A peculiar characteristic of entertainment reporters is that they are notably less antagonistic toward their subjects than political reporters. This is because they are afraid of publicists, who hold the keys to the gates surrounding celebrities and events. Reporters have excellent reason to fear the wrath of the PR machine, at all levels; New York Times staffers were disinvited last week from the Vanity Fair post-Oscars party after the paper published a catty piece saying that party had gotten kind of lame.
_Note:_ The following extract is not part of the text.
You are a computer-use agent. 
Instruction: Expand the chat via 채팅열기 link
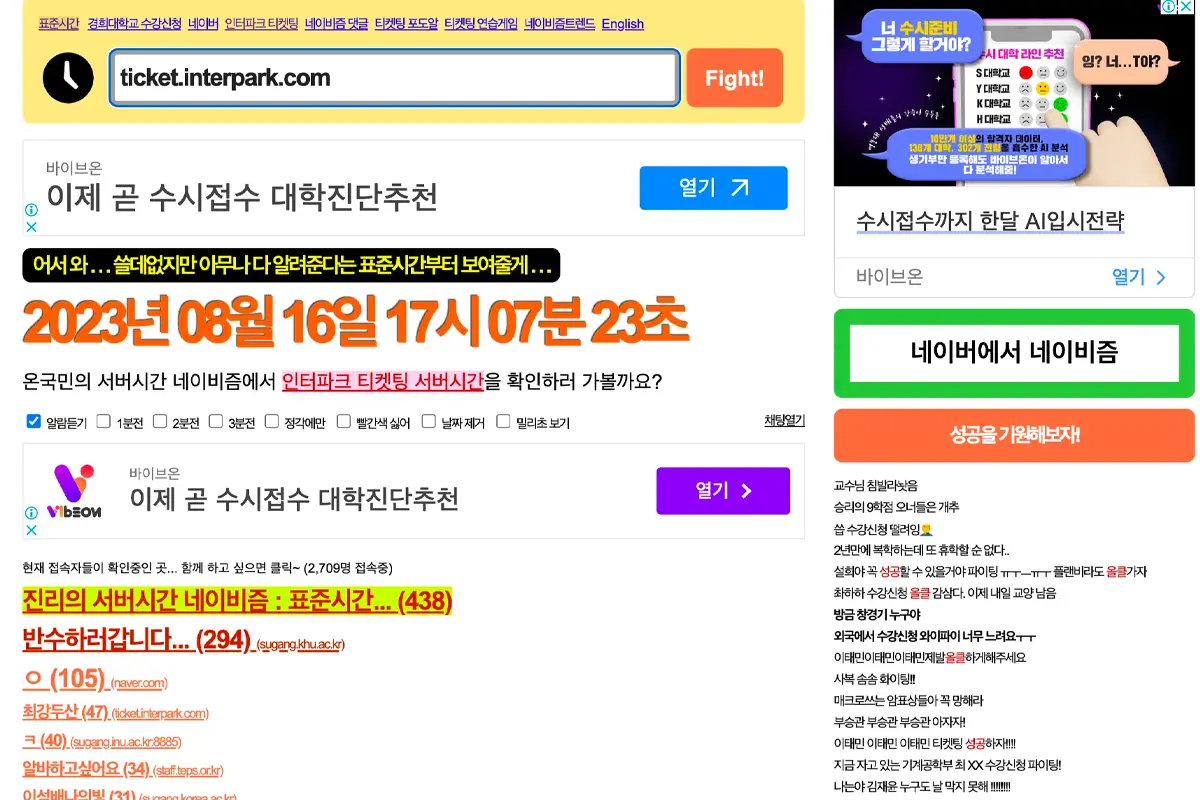pyautogui.click(x=784, y=421)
When writing about the Oscars, reporters who really would like to continue to be invited to the ceremony or to associated parties are disinclined to be too harsh about what happened. Reporters are also progressives and they cheer when the Academy focuses on diversity, as it did this year. But since I fear no publicist and value merit above diversity, I’m happy to tell you the truth: Sunday night’s ceremony was a bore, except for the magical Lady Gaga-Bradley Cooper duet. I dubbed the 91st annual fiesta the #WhoCares Oscars. The long-term death-spiral of the Oscars will continue.
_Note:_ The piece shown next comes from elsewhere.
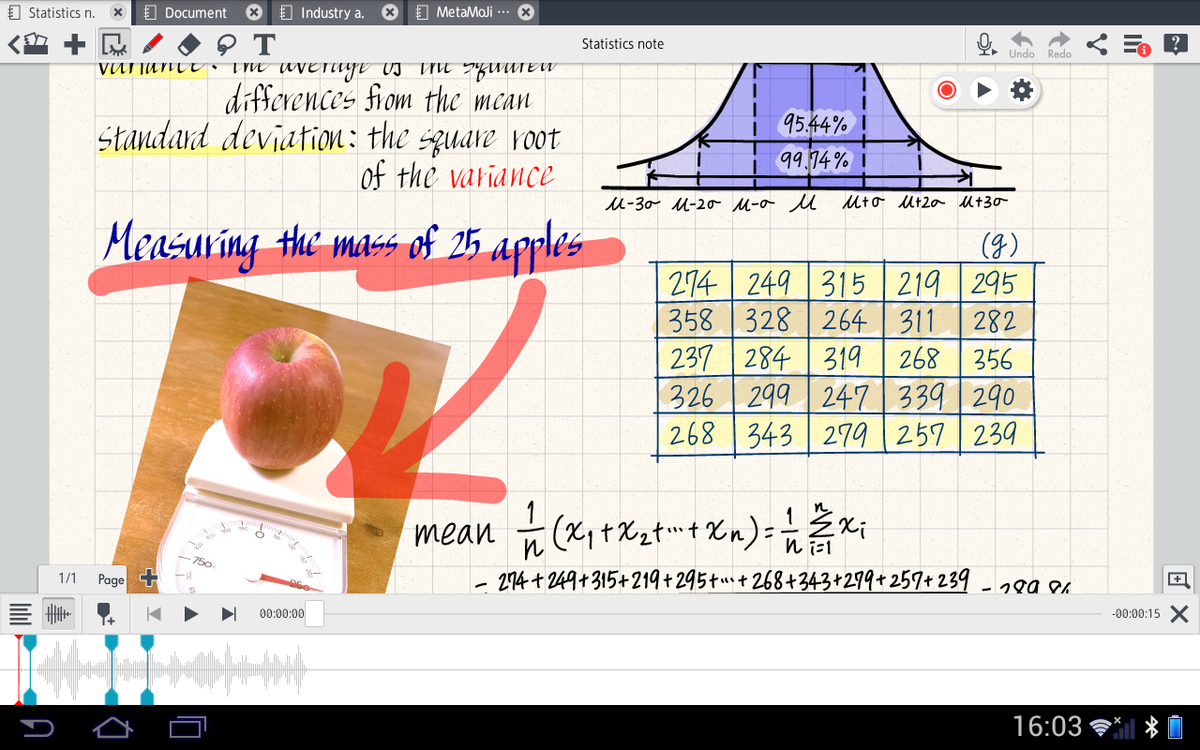Click the Undo button
This screenshot has height=750, width=1200.
coord(1022,44)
So how is the media covering this? It’s a success! “Oscars 2019: Higher Ratings and After-Party Fun,” says the BBC headline. Reuters: “U.S. TV audience for Oscars jumps, hostless show earns praise.” The Hollywood Reporter: “TV Ratings: 2019 Oscars Rebound With Double-Digit Gains.”
What some of these outlets failed to mention (or buried in the story) was this unpleasant fact: This year’s Oscars were the second-lowest-rated ever. Last year’s ceremony, at which the painful sci-fi message movie known as Woke Splash, aka The Shape of Water, dominated, drew only 26.5 million viewers. That was the first time the audience went below 30 million in the entire history of Oscar ratings, which date back to the 1970s. (Keep in mind, the United States population has grown by more than 50 percent since the early 1970s). This year’s ceremony hit 29.6 million viewers. That’s down 15 million viewers just since 2014.
A few more people tuned in to the Oscars because two hit movies — Bohemian Rhapsody and A Star Is Born — were in the mix for top honors, plus the fantasy blockbuster Black Panther (which predictably won only in technical categories) was the first superhero movie ever to be nominated for Best Picture. But the ceremony was so lackluster and clogged up with earnest social commentary that it reminded viewers why they’ve stopped caring. Oscar ratings will continue their long-term erosion unless the Academy gives up the virtue-signaling and returns to crowd-pleasing and glamour. It won’t.